These trends have not only harmed the children of middle- and upper-class families who dominate the high-stakes world of contemporary youth sports. They have also created increasingly sporting opportunities out of reach of children from low-income families. “It’s what I would call a feast or a famine,” Flanagan said. For parents looking for a more regular diet, she advised letting children’s interests guide, keeping the whole family together, putting sports into perspective, and modeling the behavior you want your children to learn.
Look at your child
Many parents now see their children’s athletic accomplishments as a reflection of themselves. How do you know if you are in this camp? Be careful what you think of the game’s outcome, Flanagan said. It’s okay to be proud of your child’s performance, but there is a limit. Even more indicative is when a loss or poor performance puts a parent in a bad mood.
To refocus attention on children, Flanagan said, “Let them initiate. They should decide what to play, when to play, whether to play organized sport. She acknowledged that when given a blank canvas, many children may choose to spend time in front of a screen, which does not provide the physical or mental benefits of sport. In this scenario, parents can push with suggestions, but she recommended giving lots of options if possible, not just pushing them towards a specific sport.

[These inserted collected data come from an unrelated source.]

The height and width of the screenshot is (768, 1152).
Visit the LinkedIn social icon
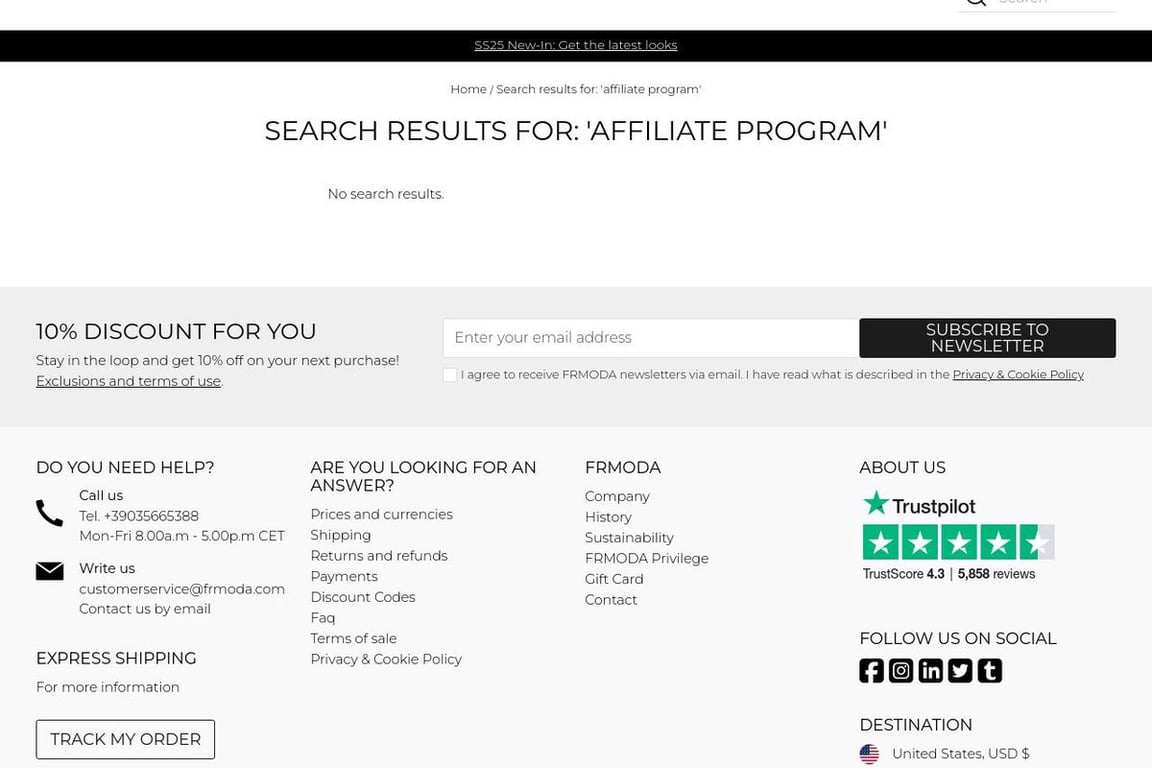930,671
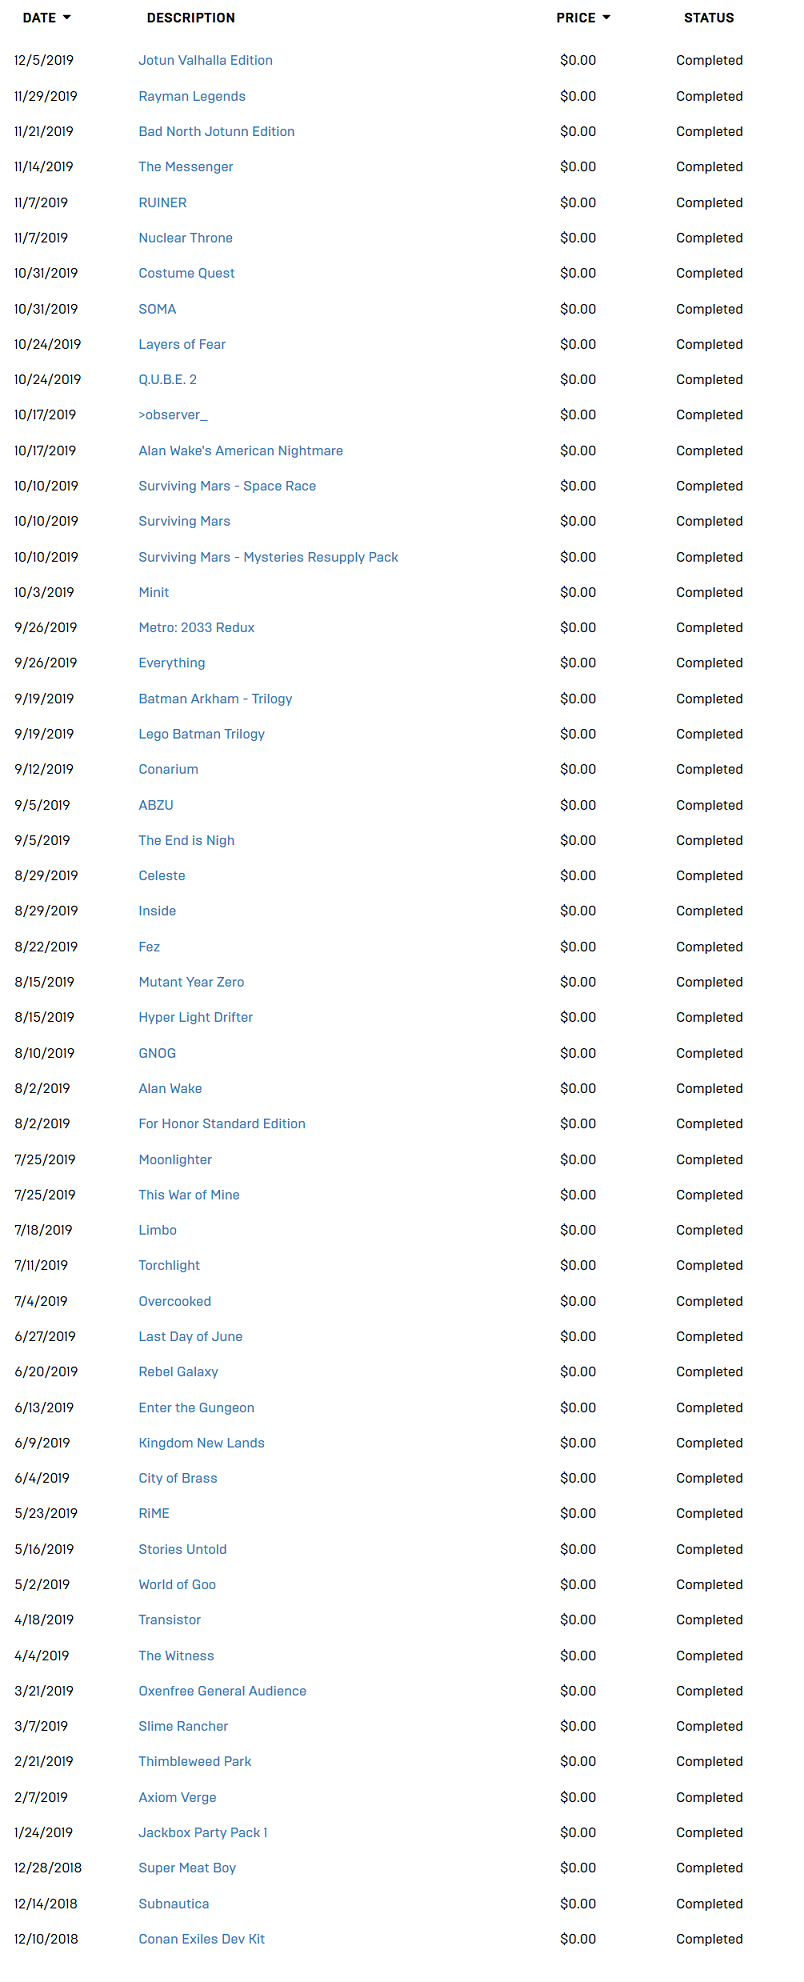Image resolution: width=804 pixels, height=1982 pixels.
Task: Open For Honor Standard Edition link
Action: click(x=222, y=1124)
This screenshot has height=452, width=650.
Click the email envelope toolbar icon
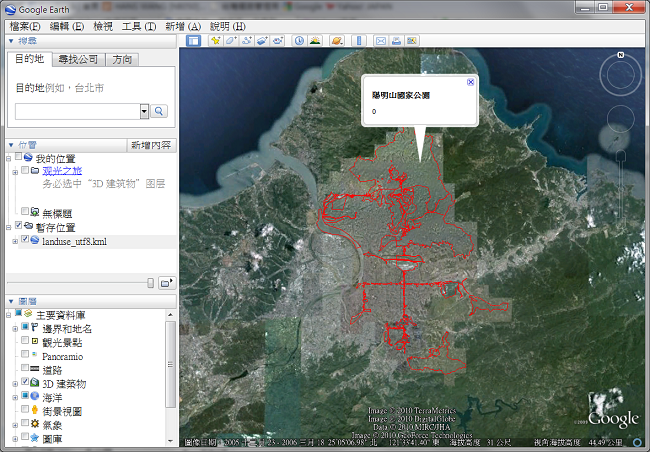[380, 41]
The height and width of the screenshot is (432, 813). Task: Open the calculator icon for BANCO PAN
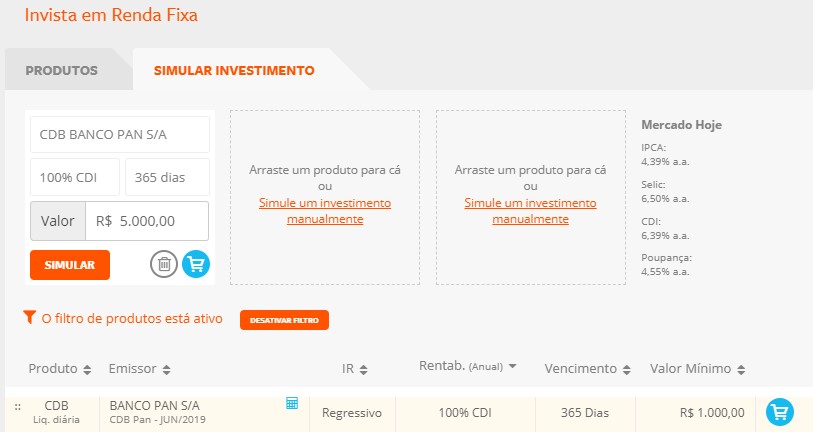pyautogui.click(x=292, y=403)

Once they are on the team, observe and listen to their experiences. Even if they are naturally good at a sport, they may not enjoy it for one reason or another. Create hangouts – opportunities for them to continue to decide if they like a sport as they get older.
Keep your whole family
In addition to the money, time and relational sacrifices some families make for a young athlete’s sport can be enormous. Two basic steps parents can take to avoid fragmenting their families in the process are to start organized sports later and stay in local leagues for as long as possible.
Beyond that, Flanagan occasionally recommends saying no to a manager’s request or club expectation. Groupthink can make this difficult, but sometimes talking can also give other parents permission to set boundaries. In her book, Flanagan gives an example she heard from a football player’s mother. When the first opponent in an upcoming soccer tournament forfeited, the coach scheduled a substitute exhibition game. Families had to drive over an hour early in the morning and wait for hours until the next game. Other parents confirmed they would be there – until this mum replied that maybe playing one game was enough. Shortly after, other parents agreed and the show was canceled.

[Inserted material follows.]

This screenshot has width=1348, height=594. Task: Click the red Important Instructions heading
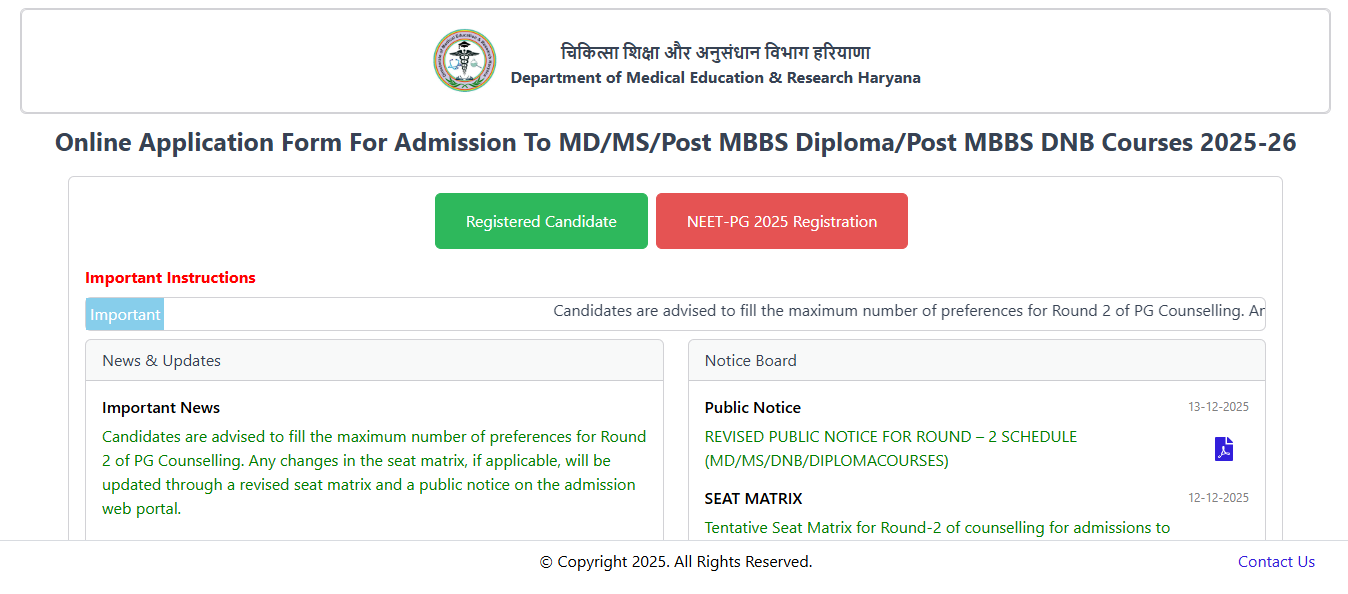point(170,278)
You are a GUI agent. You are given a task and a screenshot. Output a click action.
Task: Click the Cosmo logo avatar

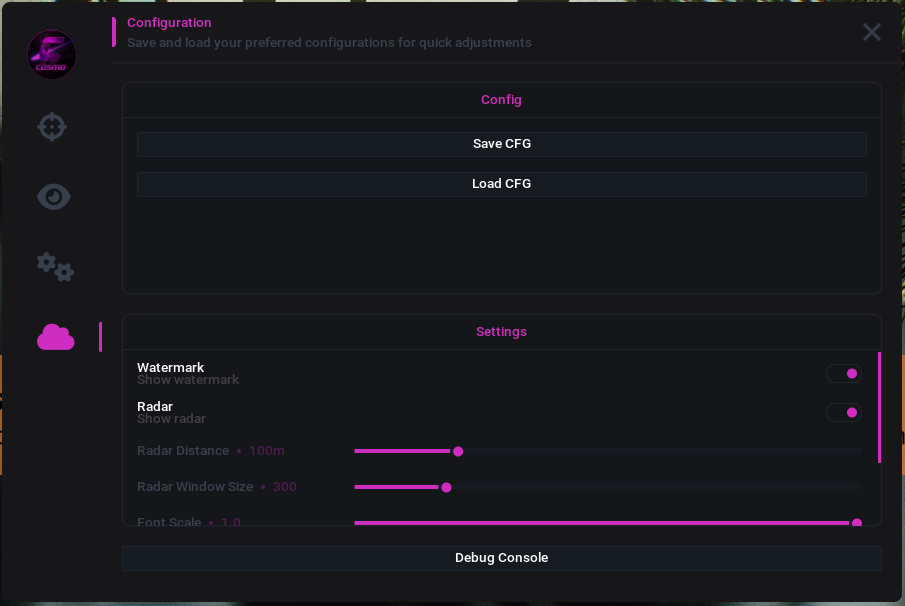click(52, 54)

“Parents feel like they have no power here,” Flanagan said. “And I’m like, no, you write the checks. You work together to define the conditions.
Keep youth sports in perspective
Don’t be confused. Flanagan loves and values sports. She played softball as a teenager, fostered her children’s athletic interests, and coached women’s teams for 17 years. She knows the health benefits of physical activity and the satisfaction that comes from training hard. She also knows how not to sweat the small stuff. “It seems so important. A lot of things have to do with raising children. But it doesn’t matter whether they become academics or become captains. They are going to be who they are,” she said.

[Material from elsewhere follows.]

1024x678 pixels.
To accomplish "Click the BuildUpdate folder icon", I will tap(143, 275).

To keep that perspective, Flanagan recommended befriending older relatives, not attending every game, and developing your own interests separately from the kids. The latter was particularly important in teaching her children to respect her as a full human being, she said.
Model the behavior you want your child to learn
Having her own interests also helped model a “rich and satisfying adulthood” for her children. When parents don’t, Flanagan said it sends a message that kids should avoid growing up “because it really isn’t fun.”
Other behaviors include treating coaches with respect and thanking them for their commitment. (But not excluding watching for signs of abuse.) Dealing with disappointments is another. When parents react to something like making Team B a meltdown, it signals their child to feel badly hurt. “They’re inspired by parents,” Flanagan said. Instead, parents can “speed up the language” and help children recognize these times as part of life’s ups and downs.